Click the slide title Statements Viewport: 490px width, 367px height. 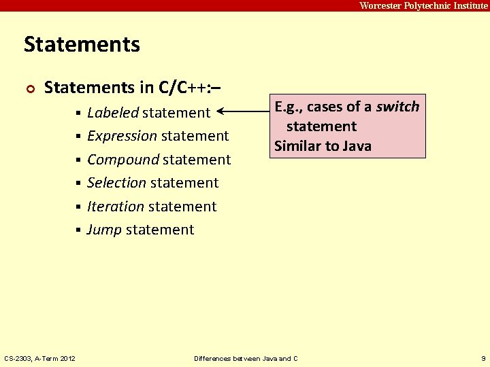[82, 45]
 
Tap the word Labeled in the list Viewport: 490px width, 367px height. [113, 113]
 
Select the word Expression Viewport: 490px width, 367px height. [122, 136]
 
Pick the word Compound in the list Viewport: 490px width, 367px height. [122, 160]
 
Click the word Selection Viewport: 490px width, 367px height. [116, 183]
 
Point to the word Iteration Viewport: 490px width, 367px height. [115, 207]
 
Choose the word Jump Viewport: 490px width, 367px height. [104, 230]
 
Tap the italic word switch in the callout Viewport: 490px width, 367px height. [398, 107]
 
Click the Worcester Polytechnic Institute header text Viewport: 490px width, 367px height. [423, 5]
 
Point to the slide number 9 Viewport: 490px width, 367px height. [483, 358]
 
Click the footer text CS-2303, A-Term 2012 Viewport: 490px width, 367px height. [39, 358]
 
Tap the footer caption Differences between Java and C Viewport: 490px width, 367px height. [246, 358]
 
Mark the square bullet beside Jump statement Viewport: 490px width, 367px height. [80, 230]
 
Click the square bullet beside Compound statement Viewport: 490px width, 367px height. [80, 160]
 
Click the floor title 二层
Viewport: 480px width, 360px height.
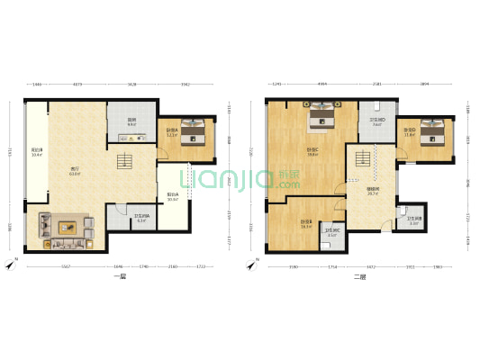[360, 277]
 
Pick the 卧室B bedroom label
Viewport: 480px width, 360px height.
[306, 225]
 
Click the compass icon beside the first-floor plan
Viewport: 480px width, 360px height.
[10, 266]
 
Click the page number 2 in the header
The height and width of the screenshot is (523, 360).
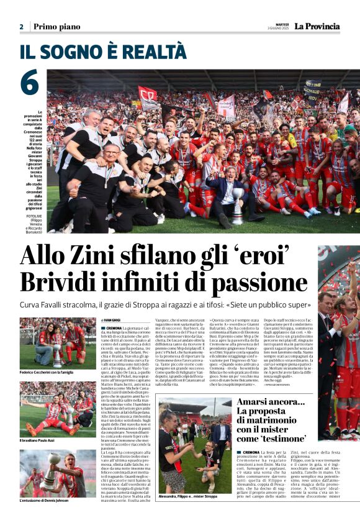21,27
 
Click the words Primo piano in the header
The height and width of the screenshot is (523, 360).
56,27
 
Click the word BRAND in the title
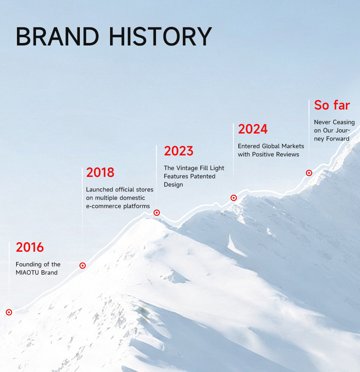(x=57, y=36)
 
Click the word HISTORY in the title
(x=160, y=36)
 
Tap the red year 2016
(x=30, y=247)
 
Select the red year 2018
(x=100, y=172)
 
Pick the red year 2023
(x=179, y=151)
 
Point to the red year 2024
(x=253, y=129)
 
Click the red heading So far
(x=332, y=105)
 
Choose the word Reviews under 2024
(x=288, y=155)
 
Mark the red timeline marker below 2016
(x=9, y=312)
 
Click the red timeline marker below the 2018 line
(x=82, y=265)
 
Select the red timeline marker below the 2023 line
(x=156, y=212)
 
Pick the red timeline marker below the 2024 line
(x=234, y=198)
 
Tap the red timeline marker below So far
(x=309, y=173)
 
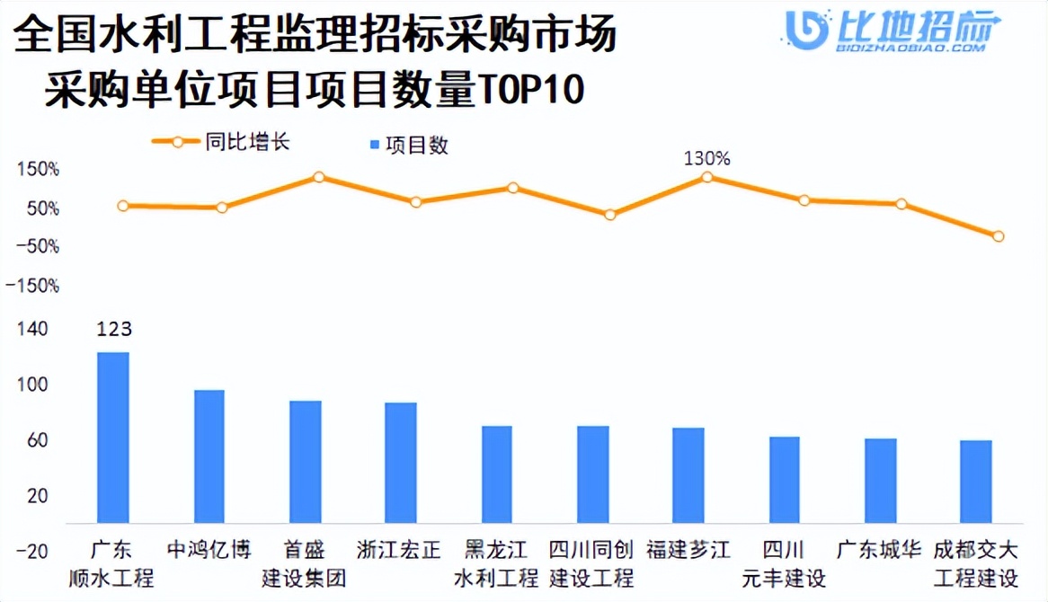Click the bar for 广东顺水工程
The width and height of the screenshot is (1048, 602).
(113, 437)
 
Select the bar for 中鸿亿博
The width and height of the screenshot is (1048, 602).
(209, 456)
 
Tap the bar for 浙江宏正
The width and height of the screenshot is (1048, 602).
(401, 462)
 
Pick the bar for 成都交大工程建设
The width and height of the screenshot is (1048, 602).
(976, 481)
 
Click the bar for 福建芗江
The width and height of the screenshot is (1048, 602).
(688, 474)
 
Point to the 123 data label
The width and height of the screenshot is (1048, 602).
(113, 330)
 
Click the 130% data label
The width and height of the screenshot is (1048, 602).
(707, 158)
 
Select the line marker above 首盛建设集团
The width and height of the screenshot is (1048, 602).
(318, 177)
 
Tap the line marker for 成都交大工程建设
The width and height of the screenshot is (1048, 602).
(998, 236)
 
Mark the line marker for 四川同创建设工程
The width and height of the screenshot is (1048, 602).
(610, 215)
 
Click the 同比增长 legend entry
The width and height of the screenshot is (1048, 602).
(221, 142)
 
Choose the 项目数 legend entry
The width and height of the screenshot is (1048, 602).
(409, 146)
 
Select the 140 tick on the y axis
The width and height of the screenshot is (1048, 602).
(31, 330)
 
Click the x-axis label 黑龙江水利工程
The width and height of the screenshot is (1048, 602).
(496, 562)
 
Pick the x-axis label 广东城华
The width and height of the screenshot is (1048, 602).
(879, 549)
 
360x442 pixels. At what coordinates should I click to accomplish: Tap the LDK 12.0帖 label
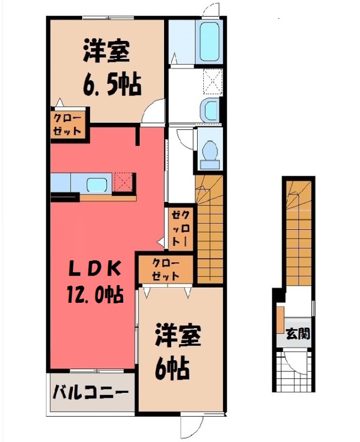pyautogui.click(x=93, y=282)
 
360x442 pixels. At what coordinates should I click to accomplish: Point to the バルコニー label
pyautogui.click(x=91, y=393)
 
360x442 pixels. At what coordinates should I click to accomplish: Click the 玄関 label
pyautogui.click(x=298, y=334)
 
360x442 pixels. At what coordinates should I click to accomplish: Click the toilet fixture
pyautogui.click(x=209, y=151)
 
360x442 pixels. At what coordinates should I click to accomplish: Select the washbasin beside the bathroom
pyautogui.click(x=210, y=110)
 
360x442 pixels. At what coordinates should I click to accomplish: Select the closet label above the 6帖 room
pyautogui.click(x=165, y=268)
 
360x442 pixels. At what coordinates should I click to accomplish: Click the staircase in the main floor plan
pyautogui.click(x=210, y=227)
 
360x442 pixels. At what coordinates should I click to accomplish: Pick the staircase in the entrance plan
pyautogui.click(x=299, y=232)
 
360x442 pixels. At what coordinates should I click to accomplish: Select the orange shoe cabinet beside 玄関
========================================
■ Goal of the exercise ■
Reproduce, word for word, the rows in the stretch from the line containing "Pick the word" through the line containing "Choose the word Jump", both of those lines included.

■ Full response ■
Pick the word Compound in the list Viewport: 490px width, 367px height. [122, 160]
 
Click the word Selection Viewport: 490px width, 367px height. [116, 183]
 
Point to the word Iteration Viewport: 490px width, 367px height. [115, 207]
 
Choose the word Jump Viewport: 490px width, 367px height. [104, 230]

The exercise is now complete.